### Exercise aim
Which lines below contain the word "label"? Copy each one.

### Provided data
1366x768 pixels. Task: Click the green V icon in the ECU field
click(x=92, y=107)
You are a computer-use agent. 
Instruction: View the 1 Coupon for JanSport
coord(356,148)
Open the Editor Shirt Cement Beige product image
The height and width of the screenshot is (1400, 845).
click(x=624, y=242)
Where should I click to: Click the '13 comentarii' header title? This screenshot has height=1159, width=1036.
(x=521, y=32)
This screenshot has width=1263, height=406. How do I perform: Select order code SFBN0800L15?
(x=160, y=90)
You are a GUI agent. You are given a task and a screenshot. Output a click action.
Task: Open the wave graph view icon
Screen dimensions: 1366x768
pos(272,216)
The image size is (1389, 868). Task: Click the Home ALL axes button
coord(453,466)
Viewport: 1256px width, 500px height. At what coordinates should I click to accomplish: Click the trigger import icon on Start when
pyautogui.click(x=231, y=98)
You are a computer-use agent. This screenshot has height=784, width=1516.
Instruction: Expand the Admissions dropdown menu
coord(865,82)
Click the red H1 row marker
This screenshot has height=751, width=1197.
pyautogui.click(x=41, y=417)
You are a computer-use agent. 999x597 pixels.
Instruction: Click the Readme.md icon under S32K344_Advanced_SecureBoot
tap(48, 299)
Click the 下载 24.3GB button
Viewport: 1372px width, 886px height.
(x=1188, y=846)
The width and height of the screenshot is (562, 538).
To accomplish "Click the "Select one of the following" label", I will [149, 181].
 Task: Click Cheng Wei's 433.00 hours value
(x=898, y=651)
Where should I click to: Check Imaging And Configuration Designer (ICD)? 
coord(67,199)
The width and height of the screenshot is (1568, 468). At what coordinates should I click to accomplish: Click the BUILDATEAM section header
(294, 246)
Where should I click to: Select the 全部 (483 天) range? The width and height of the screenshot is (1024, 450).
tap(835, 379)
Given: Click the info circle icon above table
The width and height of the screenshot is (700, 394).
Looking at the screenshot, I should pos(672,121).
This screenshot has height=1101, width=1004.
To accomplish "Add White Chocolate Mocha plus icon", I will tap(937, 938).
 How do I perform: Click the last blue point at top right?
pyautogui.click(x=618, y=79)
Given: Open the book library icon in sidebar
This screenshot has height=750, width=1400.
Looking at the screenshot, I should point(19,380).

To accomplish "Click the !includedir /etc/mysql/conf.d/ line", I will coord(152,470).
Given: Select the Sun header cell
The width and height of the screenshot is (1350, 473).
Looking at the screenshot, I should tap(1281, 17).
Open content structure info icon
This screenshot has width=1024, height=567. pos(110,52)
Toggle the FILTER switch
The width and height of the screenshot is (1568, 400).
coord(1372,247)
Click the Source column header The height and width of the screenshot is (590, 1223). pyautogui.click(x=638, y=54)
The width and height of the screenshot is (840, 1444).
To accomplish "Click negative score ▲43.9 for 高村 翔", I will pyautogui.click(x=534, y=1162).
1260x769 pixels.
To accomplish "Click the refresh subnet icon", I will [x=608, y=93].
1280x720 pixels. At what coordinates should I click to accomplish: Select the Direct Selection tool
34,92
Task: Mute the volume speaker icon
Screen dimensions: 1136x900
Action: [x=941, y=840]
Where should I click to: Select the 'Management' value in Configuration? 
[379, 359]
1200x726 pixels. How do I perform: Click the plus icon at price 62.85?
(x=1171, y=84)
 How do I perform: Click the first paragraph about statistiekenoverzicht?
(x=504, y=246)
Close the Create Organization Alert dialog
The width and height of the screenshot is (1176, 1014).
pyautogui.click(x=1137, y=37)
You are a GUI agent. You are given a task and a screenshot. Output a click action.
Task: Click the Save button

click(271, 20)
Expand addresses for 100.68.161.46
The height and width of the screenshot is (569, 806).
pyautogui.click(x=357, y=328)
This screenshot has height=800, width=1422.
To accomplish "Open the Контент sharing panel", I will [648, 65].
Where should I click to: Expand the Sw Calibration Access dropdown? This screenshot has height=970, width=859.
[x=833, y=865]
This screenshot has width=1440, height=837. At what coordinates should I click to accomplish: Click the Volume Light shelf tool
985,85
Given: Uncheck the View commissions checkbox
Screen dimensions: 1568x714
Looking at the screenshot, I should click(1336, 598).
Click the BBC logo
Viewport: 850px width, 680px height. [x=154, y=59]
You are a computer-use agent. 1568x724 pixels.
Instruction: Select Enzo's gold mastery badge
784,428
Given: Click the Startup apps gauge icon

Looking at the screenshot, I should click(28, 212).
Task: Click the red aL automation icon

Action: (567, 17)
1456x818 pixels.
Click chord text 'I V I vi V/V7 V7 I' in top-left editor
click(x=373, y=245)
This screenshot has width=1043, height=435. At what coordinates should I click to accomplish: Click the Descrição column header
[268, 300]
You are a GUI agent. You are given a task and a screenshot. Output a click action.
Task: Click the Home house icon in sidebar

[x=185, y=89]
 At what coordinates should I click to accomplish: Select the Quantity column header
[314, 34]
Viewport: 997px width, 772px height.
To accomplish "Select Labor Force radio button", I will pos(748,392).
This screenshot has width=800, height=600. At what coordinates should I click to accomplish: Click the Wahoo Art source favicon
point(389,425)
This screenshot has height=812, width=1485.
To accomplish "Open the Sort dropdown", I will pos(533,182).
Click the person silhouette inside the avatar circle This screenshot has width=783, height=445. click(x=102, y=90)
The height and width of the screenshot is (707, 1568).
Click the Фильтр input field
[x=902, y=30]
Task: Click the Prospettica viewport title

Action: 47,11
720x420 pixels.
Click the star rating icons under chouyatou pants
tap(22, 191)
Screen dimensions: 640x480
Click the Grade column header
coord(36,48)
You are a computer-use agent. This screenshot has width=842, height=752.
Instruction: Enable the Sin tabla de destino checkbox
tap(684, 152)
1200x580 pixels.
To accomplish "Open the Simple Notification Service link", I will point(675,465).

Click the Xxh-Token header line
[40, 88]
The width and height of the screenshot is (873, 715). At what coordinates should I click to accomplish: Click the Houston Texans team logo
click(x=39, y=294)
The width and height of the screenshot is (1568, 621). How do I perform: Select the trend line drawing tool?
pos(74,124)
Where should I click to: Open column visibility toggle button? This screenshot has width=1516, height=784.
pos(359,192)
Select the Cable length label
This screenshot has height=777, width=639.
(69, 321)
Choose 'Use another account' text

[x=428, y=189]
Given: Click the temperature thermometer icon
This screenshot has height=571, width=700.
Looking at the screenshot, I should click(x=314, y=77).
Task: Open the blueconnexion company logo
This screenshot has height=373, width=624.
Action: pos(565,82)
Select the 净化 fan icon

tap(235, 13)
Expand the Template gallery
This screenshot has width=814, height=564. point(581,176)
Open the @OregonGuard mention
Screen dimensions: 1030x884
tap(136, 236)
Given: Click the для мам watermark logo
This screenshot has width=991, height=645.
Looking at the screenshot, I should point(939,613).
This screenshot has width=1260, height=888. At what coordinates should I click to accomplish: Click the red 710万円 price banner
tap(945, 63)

### Written answer
To accomplish "Click the "Select one of the following" label", I will [149, 181].
Select the Cable length label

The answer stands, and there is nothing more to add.